The ouptut should be the binary value of the char 'a'which is: 0 1 1 0 0 0 0 1

but i got this instead: 0 -1216804320 -1218095335 -1216804320 10 -1076423592 -1218208721 -1216804320

Is this a pointer problem? How do i fix it so it would print the right answer? thx!!

Answer 1

First error I can notice is Scope problem, that you are returning address of local variable output[8];

 arr=&output[0];
 return arr;

That is wrong, scope of output[] is inside bin() function only.

You should allocate memory for output[] dynamically if you want to access it outside bin() function, like:

int *output = calloc(8, sizeof(int));

even you don't need extra variable just return output from bin()

I have corrected you code like below without much change:

int *bin(char a){
        int i=0;
        int *output = calloc(8, sizeof(int));
        for (i = 0; i <8 ; ++i) {
                 output[8-i-1] = (a >> i) & 1;
        }
        return output;
}

Notice removed unused variables c and arr

additionally, don't forgot to free dynamically allocated memory explicitly:

Second (Notice) be aware of Memory Clobbering Error because you are updating binary variable by ++ in printf function.

Just simple don't free(binary); it will produce run time error because you are modifying binary variable inside printf *binary++: first save return address in a extra pointer variable then free that. Like I am doing:

 b = binary=bin(a);      
 // loop 
  printf("%d", *binary++); 
 //             ^ changing binary variable to point new memory location  
 // after loop 
 free(b);

If you free(binary) then it would be wrong because you would free a memory location that is not allocated dynamically because your are changing binary variable.

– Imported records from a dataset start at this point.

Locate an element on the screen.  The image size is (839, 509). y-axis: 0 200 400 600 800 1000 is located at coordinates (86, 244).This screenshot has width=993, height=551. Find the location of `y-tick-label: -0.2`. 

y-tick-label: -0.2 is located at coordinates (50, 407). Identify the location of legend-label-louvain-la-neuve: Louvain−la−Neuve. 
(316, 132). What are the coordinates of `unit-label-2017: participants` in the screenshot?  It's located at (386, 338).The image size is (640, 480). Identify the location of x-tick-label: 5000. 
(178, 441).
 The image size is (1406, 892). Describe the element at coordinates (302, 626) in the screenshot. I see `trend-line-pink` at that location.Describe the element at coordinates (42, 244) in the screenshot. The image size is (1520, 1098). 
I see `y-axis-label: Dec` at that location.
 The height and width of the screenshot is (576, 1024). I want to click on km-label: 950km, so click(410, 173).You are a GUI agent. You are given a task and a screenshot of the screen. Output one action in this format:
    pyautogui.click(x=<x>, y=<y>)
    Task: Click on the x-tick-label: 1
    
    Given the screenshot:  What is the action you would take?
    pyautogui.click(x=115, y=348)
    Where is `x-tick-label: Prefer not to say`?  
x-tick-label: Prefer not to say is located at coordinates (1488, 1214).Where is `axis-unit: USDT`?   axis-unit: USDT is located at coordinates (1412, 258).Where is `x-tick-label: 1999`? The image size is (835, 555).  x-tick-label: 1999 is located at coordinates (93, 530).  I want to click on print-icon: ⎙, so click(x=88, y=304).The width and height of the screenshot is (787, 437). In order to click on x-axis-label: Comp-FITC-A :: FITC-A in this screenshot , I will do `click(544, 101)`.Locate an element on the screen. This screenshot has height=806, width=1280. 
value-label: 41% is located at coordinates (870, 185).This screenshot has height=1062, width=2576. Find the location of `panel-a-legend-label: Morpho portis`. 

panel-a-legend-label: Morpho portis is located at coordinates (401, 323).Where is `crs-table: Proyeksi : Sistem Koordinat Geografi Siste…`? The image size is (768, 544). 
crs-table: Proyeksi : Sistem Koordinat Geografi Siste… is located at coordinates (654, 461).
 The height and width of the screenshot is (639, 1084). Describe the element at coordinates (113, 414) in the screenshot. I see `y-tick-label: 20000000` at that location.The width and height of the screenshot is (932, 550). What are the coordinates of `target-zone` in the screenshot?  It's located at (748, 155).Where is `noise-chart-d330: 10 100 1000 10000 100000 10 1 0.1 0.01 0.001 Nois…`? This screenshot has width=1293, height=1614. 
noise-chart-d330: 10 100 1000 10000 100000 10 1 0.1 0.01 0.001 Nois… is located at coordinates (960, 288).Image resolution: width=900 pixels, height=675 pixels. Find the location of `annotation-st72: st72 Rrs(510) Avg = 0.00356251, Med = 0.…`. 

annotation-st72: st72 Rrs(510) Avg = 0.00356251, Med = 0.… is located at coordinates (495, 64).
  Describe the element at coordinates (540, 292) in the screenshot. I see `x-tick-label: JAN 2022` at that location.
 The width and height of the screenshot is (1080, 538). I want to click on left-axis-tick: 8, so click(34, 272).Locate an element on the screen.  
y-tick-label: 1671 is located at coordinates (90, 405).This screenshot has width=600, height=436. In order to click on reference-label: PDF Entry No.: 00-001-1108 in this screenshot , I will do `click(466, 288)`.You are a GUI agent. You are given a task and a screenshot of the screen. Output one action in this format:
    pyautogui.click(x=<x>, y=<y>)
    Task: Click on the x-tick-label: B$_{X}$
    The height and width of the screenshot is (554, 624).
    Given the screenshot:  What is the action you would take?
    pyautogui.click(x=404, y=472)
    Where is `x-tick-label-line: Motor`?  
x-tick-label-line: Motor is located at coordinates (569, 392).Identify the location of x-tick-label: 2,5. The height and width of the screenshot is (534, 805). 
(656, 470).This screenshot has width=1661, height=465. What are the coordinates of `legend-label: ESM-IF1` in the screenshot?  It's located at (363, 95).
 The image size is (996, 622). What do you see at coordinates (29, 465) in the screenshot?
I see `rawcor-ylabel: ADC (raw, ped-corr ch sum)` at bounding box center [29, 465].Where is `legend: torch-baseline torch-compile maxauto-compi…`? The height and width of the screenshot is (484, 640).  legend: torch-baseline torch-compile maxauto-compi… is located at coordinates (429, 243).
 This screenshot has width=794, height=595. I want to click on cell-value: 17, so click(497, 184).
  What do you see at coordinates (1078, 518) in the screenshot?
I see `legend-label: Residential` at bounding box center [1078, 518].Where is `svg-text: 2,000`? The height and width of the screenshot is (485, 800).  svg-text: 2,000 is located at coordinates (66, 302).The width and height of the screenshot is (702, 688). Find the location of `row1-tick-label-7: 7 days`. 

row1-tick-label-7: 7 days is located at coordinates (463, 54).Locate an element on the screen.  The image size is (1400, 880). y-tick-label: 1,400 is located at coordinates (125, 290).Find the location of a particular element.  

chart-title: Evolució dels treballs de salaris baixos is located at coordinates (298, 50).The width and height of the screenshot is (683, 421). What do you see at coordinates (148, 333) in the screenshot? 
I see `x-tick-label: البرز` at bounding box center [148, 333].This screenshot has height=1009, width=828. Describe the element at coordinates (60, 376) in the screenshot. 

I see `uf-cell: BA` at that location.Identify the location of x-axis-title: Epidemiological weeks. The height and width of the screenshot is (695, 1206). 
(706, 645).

get a working code here, read comments.

Answer 2

You're returning a pointer to a local variable (arr), whose contents are no longer valid when the function returns. Use malloc instead:

int main(void){
        ...
        int *arr = bin(a);
        ...
        free(arr);
        return 0;
}

int *bin(char a){
        int *arr = malloc(8 * sizeof int);
        ...
        return arr;
}